* Supplied text *
┄┄┄┄┄┄

# The Gates of Terra



## Child-of-the-Emperor (Feb 22, 2009)

Came across a new ebook this afternoon by Nick Kyme called _The Gates of Terra_. Link:

http://www.blacklibrary.com/horus-heresy/gates-of-terra-ebook.html

I don't particually like Kyme's work, but it's only £1.50 so it's in the bag. I'll report back later after i've read it.

Anyone else downloaded or read it yet?

EDIT: Just read that it's a reprint, not a new story.


----------



## darkreever (Apr 3, 2008)

Child-of-the-Emperor said:


> EDIT: Just read that it's a reprint, not a new story.


First english printing of a previously French only print, not entirely sure if we should count that as a reprint.

Hoping to hear some good feedback on this one from you.


----------



## Khyzer (Dec 22, 2012)

I picked a perfect time to loose my charger to my kindle...

Guess I'm stopping by Best Buy on my way home tonight...


----------



## Malus Darkblade (Jan 8, 2010)

You can use any micro usb cable to charge it.


----------



## Brother Lucian (Apr 22, 2011)

Read it, a decent read. Loosely related to the Garro series.


----------



## Doelago (Nov 29, 2009)

Child-of-the-Emperor said:


> I don't particually like Kyme's work


And I am rather sure that this one wont make you start liking them. It was a confusing mess for the most part, and while the idea behind it was quite cool, the execution of it was shit imo.


----------



## Team7 (Nov 6, 2011)

I want to pick it up but I feel like Black Library is starting to take advantage of their readers. I got the 15th birthday collection and it was a total of 75 pages for $19. I like the idea of the daily short stories but for these eshorts they come out with that take under 5min to read for $2-3, its a joke. For that reason alone I wont buy their short stories. Then most of these come out in a collected version a few months later. Kind of like now how they are coming out with the hard backs, then the trade paper backs, finally the mass markets because they know people will need their fix and buy the book, then want to complete their collection and buy the mass market. There is no reason to come out with three editions over the course of months. 

But yea this story looks good, Ill wait for the next horus heresy collection of short stories to come out..... end rant. :headbutt:


----------



## Child-of-the-Emperor (Feb 22, 2009)

Doelago said:


> And I am rather sure that this one wont make you start liking them. It was a confusing mess for the most part, and while the idea behind it was quite cool, the execution of it was shit imo.


Yep, you called it. My thoughts exactly.

For those who have read it:


Who didn't see that one coming?


----------



## ckcrawford (Feb 4, 2009)

Been busy, how is everyone? See not much in the Heresy has changed in terms of fluff. What were main points in spoilers tags if anyone wants to talk about it?


----------



## Child-of-the-Emperor (Feb 22, 2009)

ckcrawford said:


> Been busy, how is everyone? See not much in the Heresy has changed in terms of fluff. What were main points in spoilers tags if anyone wants to talk about it?


Nice to have you back CK :wink:

As requested:



It starts with a conversation between Malcador and Dorn, where Malcador insists on breaking the Edict of Nikaea (as if it ever applied to him?) as a necessity. The bulk of the tale is then taken from the viewpoint of the Ultramarine Arcadese (who also featured in the _Age of Darkness_ anthology) who is leading the defence of the Ardent Reef (the last line of forts defending Terra) against the Warmaster's encroaching fleet. To cut a long story short, the Imperials are easily overwhelmed and the Ardent Reef is picked off. However, it turns out that this was all just a simulation (which was a glaringly obvious twist) and all that was happening was Malcador was (breaking the Nikaean Edict by) psychically testing a handful of warriors in order to glean their suitability for commanding the defence of the Ardent Reef for when Horus does actually arrive at Sol.

┄┄┄┄┄┄

* Records supplied *
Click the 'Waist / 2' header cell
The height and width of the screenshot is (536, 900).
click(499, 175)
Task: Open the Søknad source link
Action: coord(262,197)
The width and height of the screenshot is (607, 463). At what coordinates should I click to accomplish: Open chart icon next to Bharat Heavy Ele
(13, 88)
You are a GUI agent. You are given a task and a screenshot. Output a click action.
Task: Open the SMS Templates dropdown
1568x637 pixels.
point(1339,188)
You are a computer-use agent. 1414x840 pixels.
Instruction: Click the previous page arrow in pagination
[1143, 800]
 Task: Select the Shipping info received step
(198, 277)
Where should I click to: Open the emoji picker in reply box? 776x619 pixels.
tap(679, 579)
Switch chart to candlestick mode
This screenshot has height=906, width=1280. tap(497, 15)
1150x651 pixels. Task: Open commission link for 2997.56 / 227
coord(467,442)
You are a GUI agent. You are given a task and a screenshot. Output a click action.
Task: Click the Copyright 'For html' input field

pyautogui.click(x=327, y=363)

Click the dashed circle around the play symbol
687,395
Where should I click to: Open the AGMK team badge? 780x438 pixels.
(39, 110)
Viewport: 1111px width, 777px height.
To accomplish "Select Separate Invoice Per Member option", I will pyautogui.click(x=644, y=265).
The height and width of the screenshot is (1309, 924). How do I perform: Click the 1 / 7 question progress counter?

┄┄┄┄┄┄

* Requests *
A. Can you write out the Gates of Terra thread from the words "## Malus Darkblade" through "the Garro series.", starting with the words that contain the first and stopping after the second?
B. Answer these questions from the Gates of Terra thread:
(i) What price does Child-of-the-Emperor give for the ebook?
(ii) According to darkreever, in what language had the story been printed before?
(iii) What is the Ardent Reef?
The rows are separate material, unrelated to the Gates of Terra thread.

* Expected results *
A.
## Malus Darkblade (Jan 8, 2010)

You can use any micro usb cable to charge it.


----------



## Brother Lucian (Apr 22, 2011)

Read it, a decent read. Loosely related to the Garro series.

B.
(i) £1.50
(ii) French
(iii) The last line of forts defending Terra